Mayo Clinic’s Dr Sharonne Hayes talks Go Red and Women’s Heart Health

(rock music) – [Voiceover] Coming
you in high definition, this is the Fox 9 Morning News. – Heart disease is the
number one killer of women. – To raise awareness, the Go
Red campaign was launched. Coming up on the Fox 9 Morning News we’ll talk about some
advances in heathcare and how you can get involved. It’s coming up on the Fox 9 Morning News. (rock music) – But right now we’re
talking about a disease that is largely
preventable, heart disease, however, still remains the
number one killer of women. So this month of February
is dedicated, of course, to Go Red for Women. Joining us this morning to
talk about heart disease is Dr. Sharonee Hayes. She serves on the board of the National Coalition
for Women with Heart Disease. And she’s a physician at the Mayo Clinic. Thanks for joining us this morning. – Thank you very much. I’m glad to be here. – All right, so as I was talking
to the doctor in the break, that, you know, there are so many things that we hear about heart disease. And we begin to maybe not hear it anymore. So you said there are
a couple of key points that you want to make here today. And one of them is, might
be surprising to you, that it’s really important that women become part of research. And it maybe isn’t as big of a thing as you think it might be. – Well, I think that everybody
thinks of women’s health when they think about
breast cancer research or hormone research. And they don’t think about heart disease. But heart disease is the
number one killer of women. So if you had to say, that
is the women’s health issue. So if women think about
it, their doctor asks them, might you want your blood
for a cholesterol trial or be involved in a high
blood pressure trial or can we use your information
to help other women or maybe even have a procedure, you know. Research is gonna help women because we don’t, that’s
one of our biggest gaps. Women make up only about
25% of participants in research trials for heart disease. So we’re not gonna be
able to help ourselves, our kids, our grandmothers, our mothers, if we don’t help doctors like me learn more about how to care for patients. – Even though you’re learning more, there still is a lot of
the unknown out there.
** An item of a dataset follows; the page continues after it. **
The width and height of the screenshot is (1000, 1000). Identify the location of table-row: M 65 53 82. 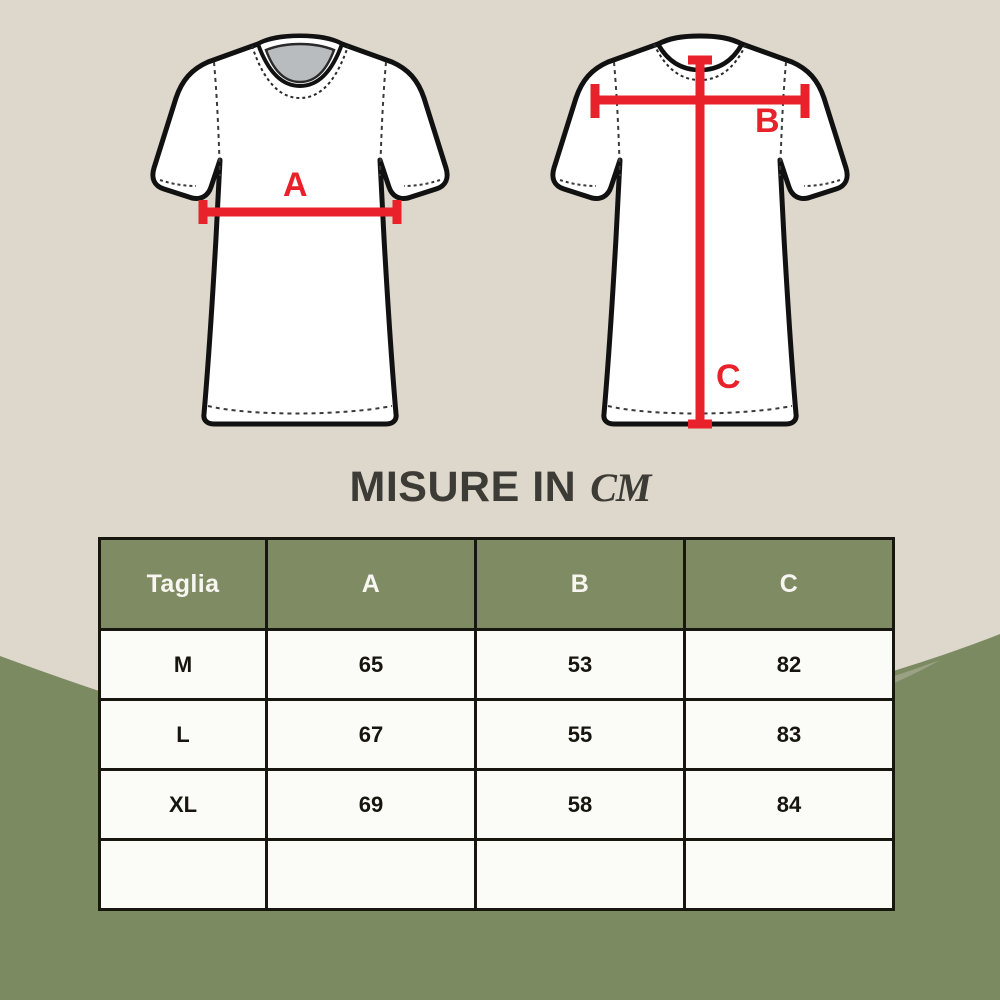
(496, 664).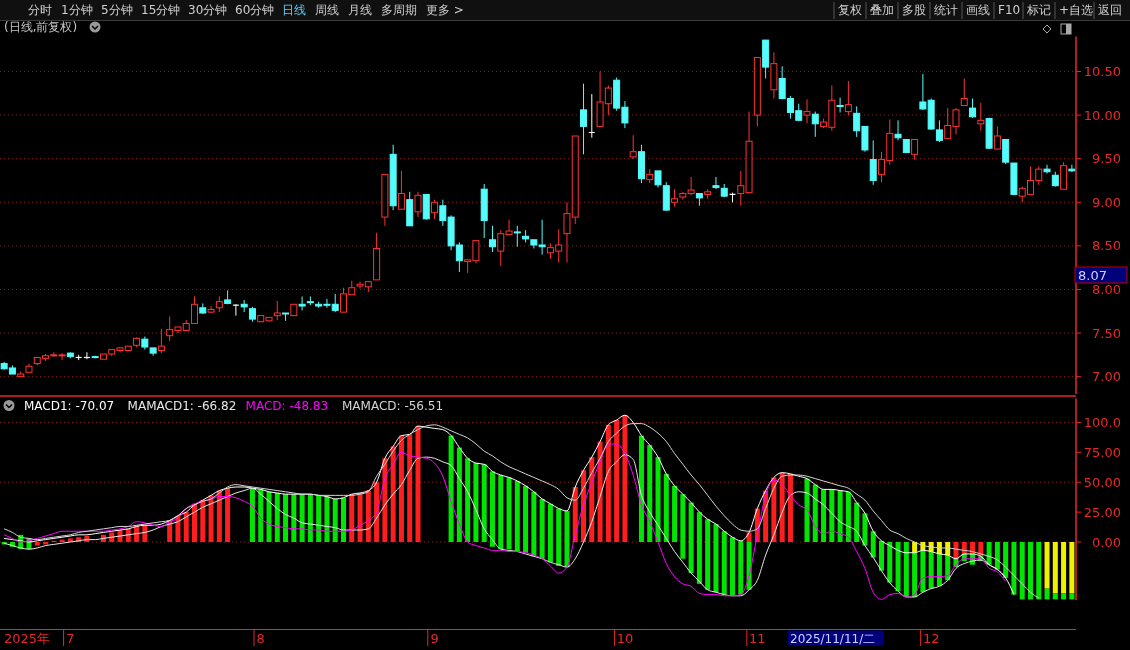  I want to click on y-tick-label: 7.00, so click(1106, 377).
And it’s really critical,
you mentioned generations, that we set an example for our kids in how we live our lifestyle
and living a healthy lifestyle because really we’re
passing along those genes and really, how we handle
life to our children and to our family members. – Exactly, and you know, it’s
one thing to set the example. But through the research we’re finding that it’s not just what we
do in modeling behavior. Actually, the health of the
mother is very important in terms of the health of her children. So if a woman is diabetic
when she’s pregnant, her child is more likely to be obese. If she smokes, her
preschooler is more likely to have high blood pressure. So there are things that
women have control over. And I think making behavior
change, changing our lifestyle, quitting smoking, exercising, it’s hard. And sometimes for women, the only, they’re not gonna do it for themselves. They’re only gonna do it for someone else. So there are a lot of people in our lives that we can motivate women to do that for. – Let’s talk the event coming up. It is the National Wear Red Day. The date, by the way,
mark it on your calendar, February 4th, a date to wear red. And what– – And I just wear it all
February because it’s– (laughs) You never know. – Yeah, tell us what’s
gonna happen for the event. – So it’s a nationally
designated day on Friday. Everybody wear something red. That can be a red dress, it
can be a red tie, you know, real men wear red dresses, on their pins or whatever. So it’s an important day to show support for women with heart disease and to show that we can
help prevent heart disease. But it’s on the 5th, the following day, That AHA is having its
big Mall of America event. And you can go there
and see fashion shows. You can get health
screenings, walk around– – [Reporter] Free health screenings? – [Sharonee] Yes, yes. Know what your blood pressure
and your cholesterol are. So I think that both wearing red, and wear red both days,
you know, all February. – [Reporter] Why not? – [Sharonee] Yeah, why not? (chuckles) – All right, well, thank you. Some really good
information to think about and obviously support women. And we want to get rid of, you know, heart disease completely, so
this is a big part of that, one piece, shall we say. All right, well, thank you so much. Dr. Hayes is the keynote speaker at the Twin Cities Go
Red for Women function. And thank you so much for being here– – Thank you so much. – To talk about this important issue. – Yes, healthy heart.